▸ **What the task requires**: Summarize the reading notes in three sentences.

▸ **Selected passage**:
====
I am an enthusiastic fan of Brian Hayes' "Computing Science" column in the Sigma Xi publication, American Scientist, which is the source of most of the essays in this book. Before that, I read his articles in The Sciences, a now-defunct but beautiful little magazine once published by the New York Academy of Sciences. Back issues of it can be downloaded freely. Hayes claims not to be a mathematician, but he brings computer tools to bear on problems that use mathematical concepts that are familiar to most students of science. The eponymous essay is the one that is most closely related to the chemistry curriculum. The schemes that guarantee that your mattress will get its lumps evened out when your turn it every few months is an application of group theory that I will use as an example in my quantum chemistry course. Another essay discusses the location of the "continental divide", a topological problem that may have occurred to you if you have ever driven across the country and seen markers for it in places that seem odd or impossible. "Inventing the Genetic Code" looks back at the 1950's, when it was not known how DNA/RNA specifies proteins to be synthesized. Elegant schemes were proposed by Gamov, Feynman, Teller and especially Crick, whose "adaptor hypothesis" is called by Hayes "the prettiest wrong idea in all of twentieth-century science". As it turned out, evolution thought of an even prettier one.
The BCCE in 1994 was at Bucknell University, not far from the US home of Joseph Priestley, and I was one of a group that went there to see his place. While I knew some of his scientific contributions, I did not at the time appreciate how important a role he had played in the intellectual life of the nascent republic. While they were not close when either of them was in office, Thomas Jefferson and John Adams exchanged 165 letters during the last years of their lives. In them, the two men wrote about Alexander Hamilton (a mutual antagonist) twice, Benjamin Franklin five times, and George Washington three times. They mentioned Joseph Priestley, the expatriate Unitarian and discoverer of oxygen, fifty two times. Such was the influence on his adopted country of this "amateur" scientist. Priestley was no theorist - he left to others (including Lavoisier) the careful quantitative experiments that were essential to prove that mass is conserved, even in chemical reactions that involve gases. Priestley's science was of sufficient quality to get him into the Royal Society, but his theological tracts against the worship of saints and the divinity of Jesus got him run out of the England. Priestley made all of the details of his work available freely to colleagues, hiding nothing and spreading his love for experimentation to anyone showing an interest. His motto, "Exciting the Attentions of the Ingenious" would be a good one for my JCE Feature, "The Cost-Effective Teacher".
====
Saved entries:
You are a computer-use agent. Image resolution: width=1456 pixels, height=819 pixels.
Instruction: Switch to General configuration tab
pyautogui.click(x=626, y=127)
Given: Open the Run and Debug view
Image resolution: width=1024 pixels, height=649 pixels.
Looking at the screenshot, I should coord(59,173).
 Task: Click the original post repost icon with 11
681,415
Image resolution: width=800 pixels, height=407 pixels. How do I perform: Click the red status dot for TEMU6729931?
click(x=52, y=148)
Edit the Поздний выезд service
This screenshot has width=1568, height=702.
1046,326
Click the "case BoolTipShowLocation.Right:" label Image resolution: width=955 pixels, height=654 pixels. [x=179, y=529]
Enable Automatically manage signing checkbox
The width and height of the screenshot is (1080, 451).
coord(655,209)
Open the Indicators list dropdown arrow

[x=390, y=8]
====
▸ **Output below**: The first part praises a book drawn mostly from Brian Hayes' "Computing Science" columns in American Scientist, which bring computer tools to problems such as the group theory of mattress-turning schemes and the location of the continental divide. It also singles out "Inventing the Genetic Code," in which Hayes calls Crick's "adaptor hypothesis" "the prettiest wrong idea in all of twentieth-century science." The second part, prompted by a 1994 visit to Joseph Priestley's US home, describes his influence on the young republic (Jefferson and Adams mentioned him fifty-two times in their late letters) and his habit of sharing all the details of his work freely.